→ Passage shown
MULTIPLE SENSOR RESIN DELIVERY OPTIMIZING VACUUM PUMP OPERATION

Abstract

Method and apparatus for pneumatically conveying granular resin material and controlling such conveyance includes a sensor associated with granular plastic resin material receiver with the sensing vacuum level thereat and a microprocessor adjusting vacuum pump speed based on vacuum level sensed at the receiver.

Claims

1. A method for a pneumatically conveying plastic resin material from a resin supply using a vacuum pump having a suction intake, comprising: a) providing a plurality of receivers for temporarily storing resin material until needed by an associated process machine; b) providing a conduit for conveying granular resin material from the resin supply to the receivers in response to vacuum drawn through the conduit by a vacuum pump; c) sensing vacuum level at at least one receiver; d) sensing vacuum level at the suction intake; e) actuating the vacuum pump; f) adjusting vacuum pump speed based on vacuum level sensed at the receiver.

2. The method of claim 1 further comprising adjusting vacuum pump speed based on vacuum level sensed at the receiver at the vacuum pump.

3. A method for a pneumatically conveying plastic resin material from a resin supply using a resin pump having a suction intake, comprising: a) providing a plurality of receivers for temporarily storing resin material until needed by an associated process machine; b) providing a conduit for conveying granular resin material from the resin supply to the receivers in response to vacuum drawn through the conduit by a vacuum pump; c) periodically sensing vacuum level at at least some of the receivers; d) storing the sensed vacuum levels; e) actuating the vacuum pump; f) adjusting vacuum pump speed based on the stored vacuum levels.

4. The method of claim 3 further comprising serially sensing vacuum levels at the receivers.

5. The method of claim 4 further comprising adjusting pump speed based on multiple collections of serially sensed vacuum levels.

6. The method of claim 3 further comprising periodically sensing vacuum level at the vacuum pump.

7. The method of claim 6 further comprising sensing vacuum level serially.

8. The method of claim 7 further comprising adjusting pump speed based on multiple collections of serially sensed vacuum levels.

9. A method for conveying granular plastic resin material from a supply thereof to at least one receiver, for temporary storage of the granular plastic resin material in the receiver until the material is needed by a process machine associated with the receiver, comprising: a) positioning a first conduit with an open end in the supply; b) drawing vacuum through the first conduit, thereby conveying granular plastic resin material out of the supply and along the conduit; c) providing a receiver connected with the conduit for receipt of granular resin material from the conduit; d) providing a second conduit connecting the receiver to a vacuum source providing the drawn vacuum via the receiver to the first conduit e) providing at least one vacuum sensor on the first conduit; f) regulating operation of the vacuum source according to sensed vacuum level at the vacuum sensor.

→ Information shown
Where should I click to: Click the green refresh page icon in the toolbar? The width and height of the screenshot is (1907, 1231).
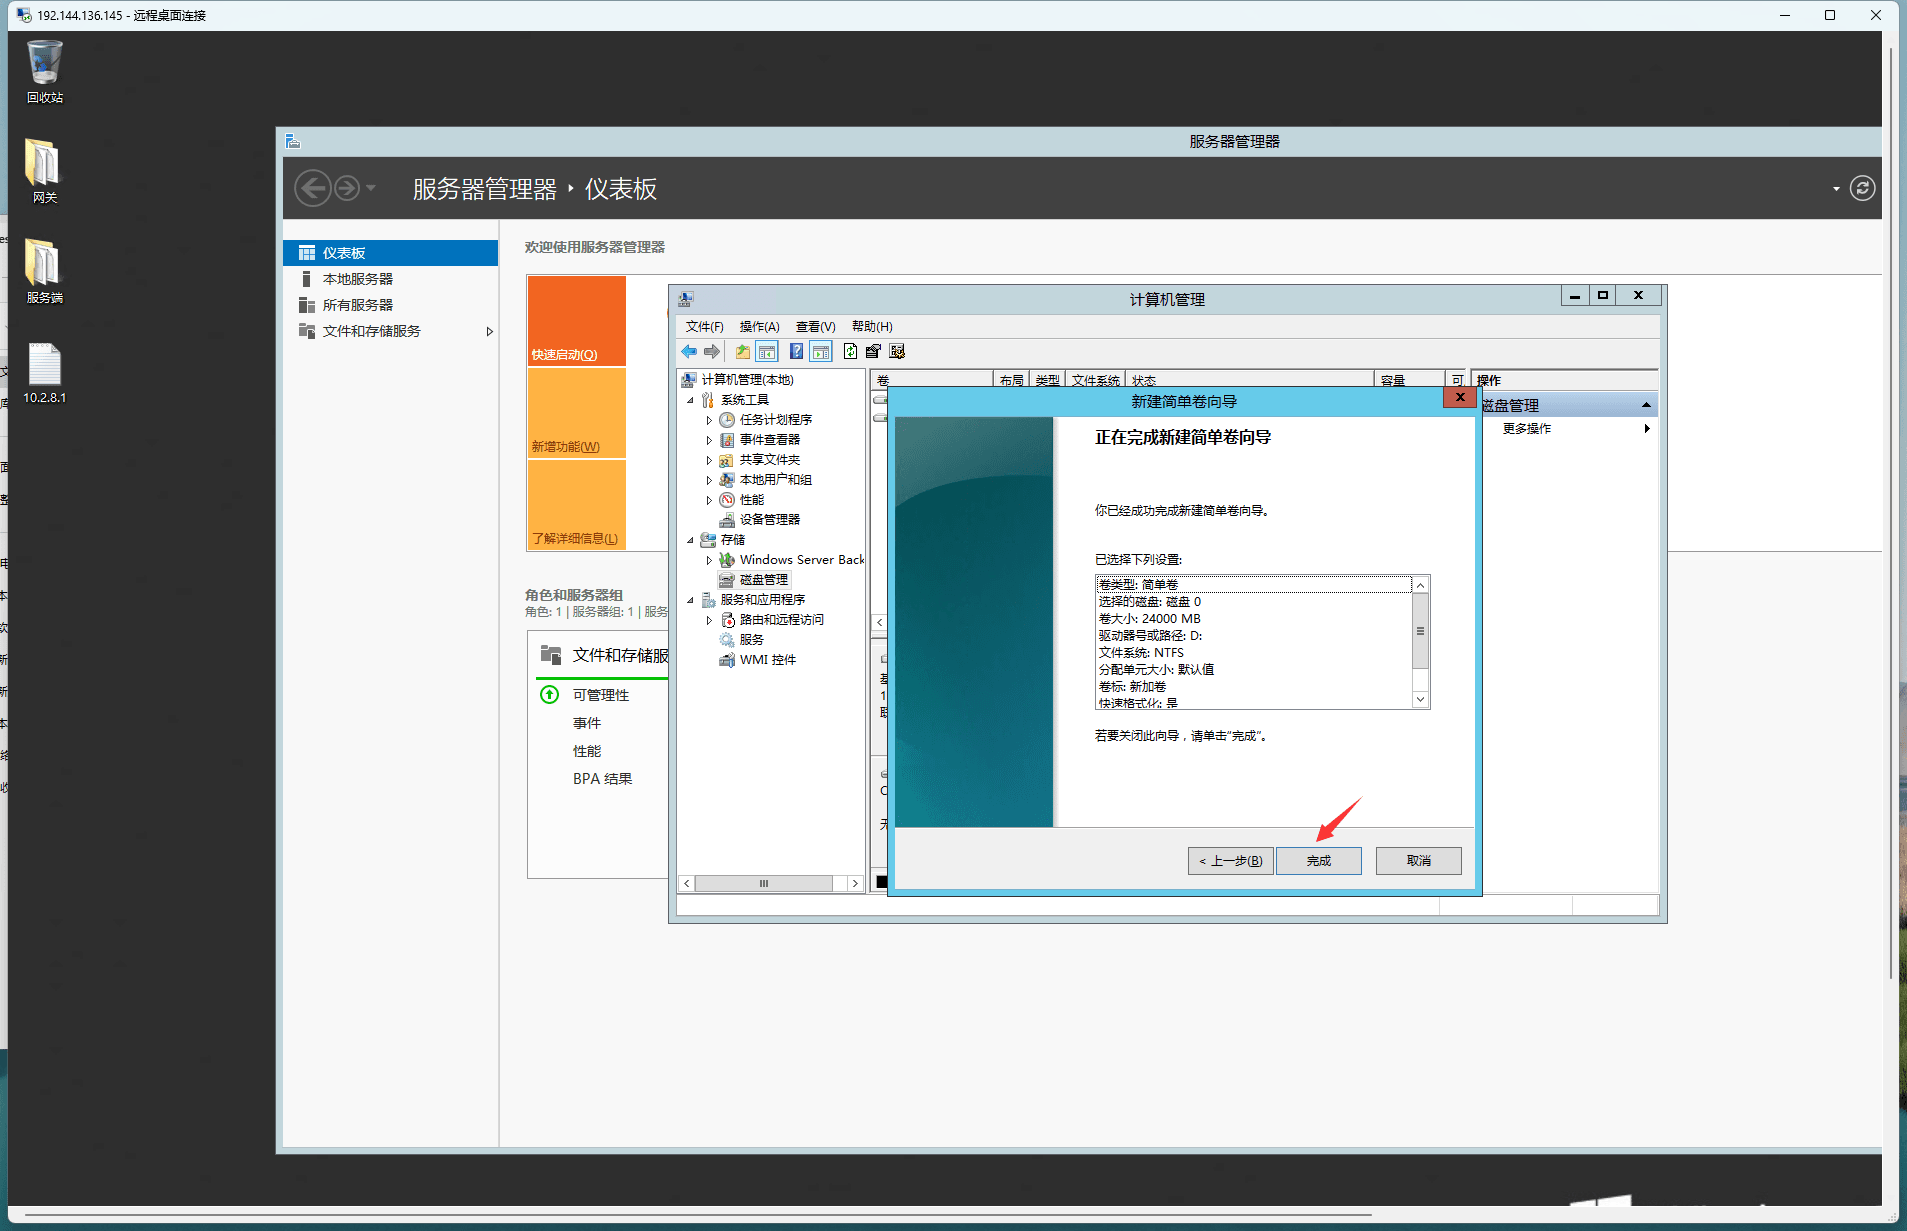(x=849, y=352)
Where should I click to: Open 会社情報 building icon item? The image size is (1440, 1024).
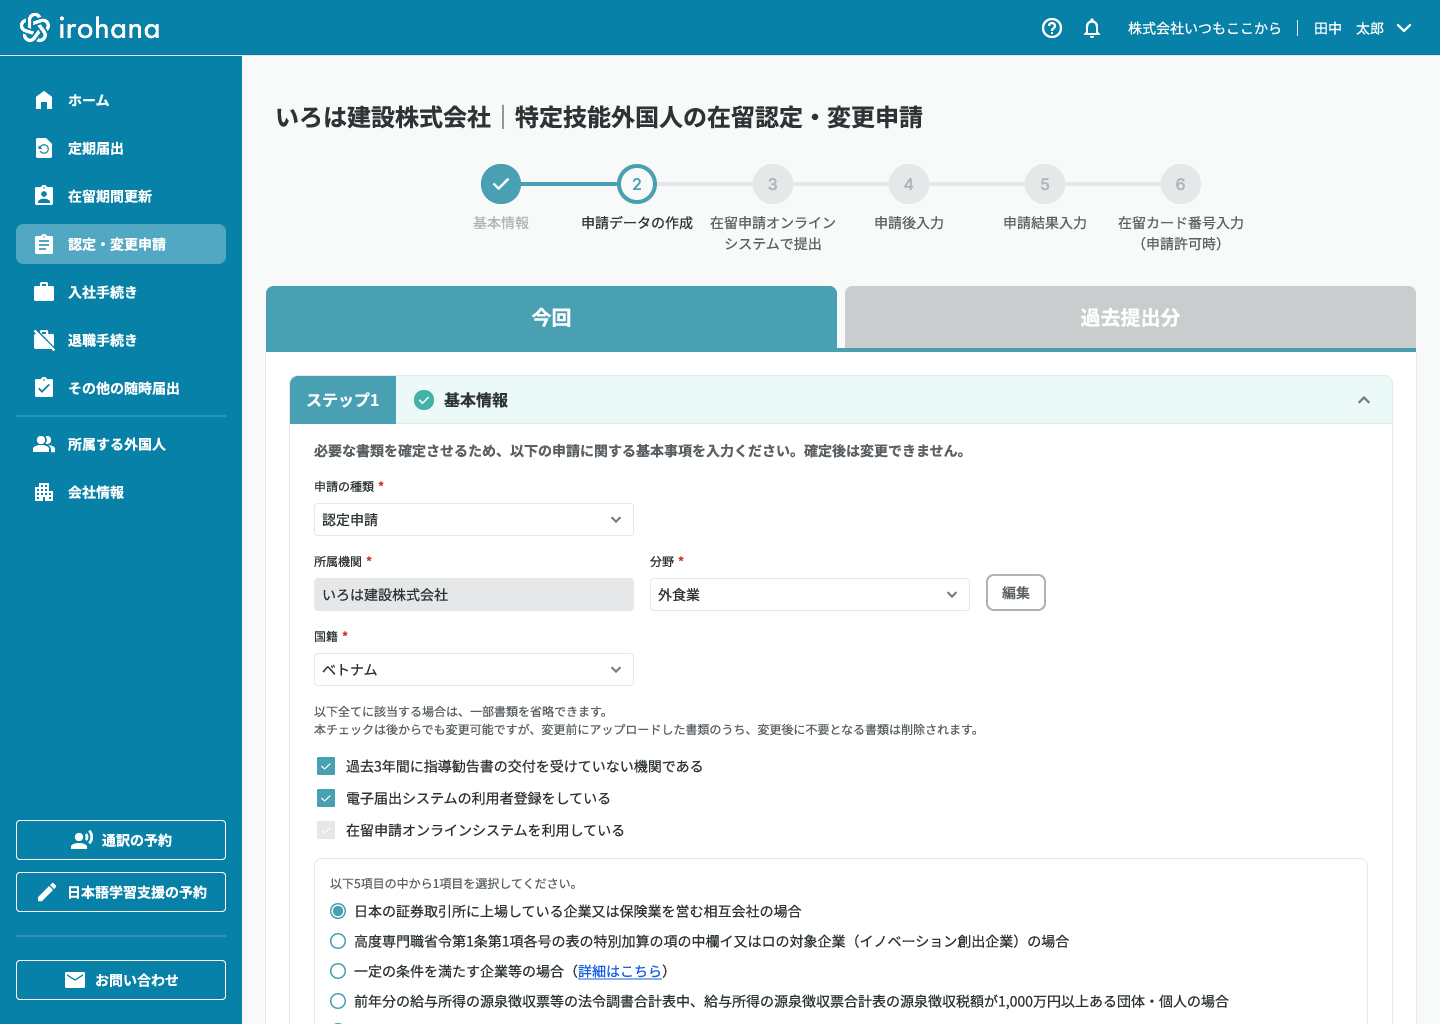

→ What you need to do
- 1) Give the number of every claim in the patent text that uses a form of the word "serially".
- 2) In claim 9 of the patent text, where is the open end of the first conduit positioned?
- 3) Carry on the patent text on vacuum resin conveying from where it stops.
The listing comes from a separate source and is unrelated to the patent text.

→ Answers for the tasks
- 1) 4, 5, 7, 8

- 2) In the supply of granular plastic resin material.

- 3)
10. The method of claim 9 further comprising: a) providing a vacuum sensor on the second conduit; and b) regulating operation of the vacuum source according to vacuum levels sensed at the vacuum sensors.

11. The method of claim 10 further comprising: a) providing a vacuum sensor at the receiver; and b) regulating vacuum draw by the vacuum source according to vacuum levels sensed at the vacuum sensors.

12. The method of claim 10 further comprising: a) providing a computing device; b) regulating vacuum drawing according to an algorithm executed by the computing device based on input signals received from the vacuum sensors.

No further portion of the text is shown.